When you are overwhelmed...
‘Do you think I’m going mad?’ she asked.
It’s a common question. We explore what ‘going mad’ might mean. Whatever it is, it feels scary. Other questions hover. Is what I’m feeling normal? Do other people feel like this? What is going on inside me? When will this stop? I don’t feel like myself, I cannot bear it.
What makes you feel like you’re going mad? Sometimes feelings are so intense that it’s unbearable. It’s like you’re in physical pain. At times, these feelings can suddenly and abruptly wash over us like a large wave. We felt OK and now we don’t. It is unfathomable. ‘What happened?’ we ask ourselves, ‘I was fine a minute ago’ This mystery can feel scary. The element of surprise knocks our feeling of safety. ‘Why do I feel this way now?’ and ‘How do I get it together to carry on with the day?’.

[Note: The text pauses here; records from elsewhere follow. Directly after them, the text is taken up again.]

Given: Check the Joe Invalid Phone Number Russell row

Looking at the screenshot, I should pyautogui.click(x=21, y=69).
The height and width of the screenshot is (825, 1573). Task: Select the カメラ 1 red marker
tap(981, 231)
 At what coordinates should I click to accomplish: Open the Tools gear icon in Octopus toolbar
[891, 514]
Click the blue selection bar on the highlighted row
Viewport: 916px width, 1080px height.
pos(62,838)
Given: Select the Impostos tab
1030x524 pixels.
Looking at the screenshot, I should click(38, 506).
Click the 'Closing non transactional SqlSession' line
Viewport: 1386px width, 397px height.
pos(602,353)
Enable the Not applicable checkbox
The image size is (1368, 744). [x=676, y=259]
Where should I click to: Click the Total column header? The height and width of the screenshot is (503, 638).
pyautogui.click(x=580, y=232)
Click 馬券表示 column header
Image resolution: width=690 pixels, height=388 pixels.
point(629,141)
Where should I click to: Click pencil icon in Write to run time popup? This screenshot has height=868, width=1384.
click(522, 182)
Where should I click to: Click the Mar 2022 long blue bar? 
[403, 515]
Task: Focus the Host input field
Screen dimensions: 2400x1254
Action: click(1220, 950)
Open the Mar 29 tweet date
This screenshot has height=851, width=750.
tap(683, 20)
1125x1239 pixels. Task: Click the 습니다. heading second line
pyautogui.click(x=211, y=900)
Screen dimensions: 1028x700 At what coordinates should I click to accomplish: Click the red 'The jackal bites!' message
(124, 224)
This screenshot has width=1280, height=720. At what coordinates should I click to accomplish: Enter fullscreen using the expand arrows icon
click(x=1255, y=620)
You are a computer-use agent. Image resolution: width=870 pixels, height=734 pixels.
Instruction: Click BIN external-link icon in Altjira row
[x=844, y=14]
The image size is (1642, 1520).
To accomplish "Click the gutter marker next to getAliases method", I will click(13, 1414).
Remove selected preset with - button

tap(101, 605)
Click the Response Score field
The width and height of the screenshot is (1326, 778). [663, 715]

What if these feelings are saying ‘pay attention to me.’ ‘Let me in’, ‘give me some space’.
Many of us have learned that the best way to cope with uncomfortable feelings is to ignore them, deny them, or avoid them at all costs. This can be a useful strategy in the short term, but self-defeating in the long run.
Picture the woman whose relationship is breaking down, bringing with it painful emotional fall out. For her to fulfill all her obligations, she has to put the intensity of those feelings on hold. But perhaps the days turn into weeks, the weeks to months and the months to years. Now, those feelings are not so much on hold, as stored or buried under everything else. Then other stuff happens. Maybe she loses her job or a parent dies, friends move overseas, her kids get into trouble – the stuff that happens. Each time, the feelings get put on hold while she deals with the everyday. One day, this coping mechanism reaches it’s limit. Like a river whose banks burst, we become awash with emotion that we have tried to hold back. Sometimes it flattens us with it’s power. Sometimes it leaks out in the most inopportune ways.
This is when it’s scary and intuitively you want to do what’s worked before which is to deny, ignore or avoid it. You use immense energy, beginning to feel that two parts of yourself are in conflict for survival.
What do you fear of feelings? That they are never ending? Or that they are unbearable? Perhaps, you believe that by ignoring them, they will disappear? In my experience, they don’t disappear. Instead we carry them around and we are so busy holding onto them we cannot touch the good experiences
The truth is, our feelings don’t last forever. There is always movement and change. Of course, when we’re in the depths of darkness, we rarely see this. It can be painful to connect with your feelings, so you resist.
Counselling can make it feel safe enough to connect with that pain. Being with someone who does not shy away from your feelings and has faith that you will survive them, allows them to surface. When they surface and you embrace your feelings, they change in some way. Then comes the possibility for acceptance and change. You are no longer shackled by them.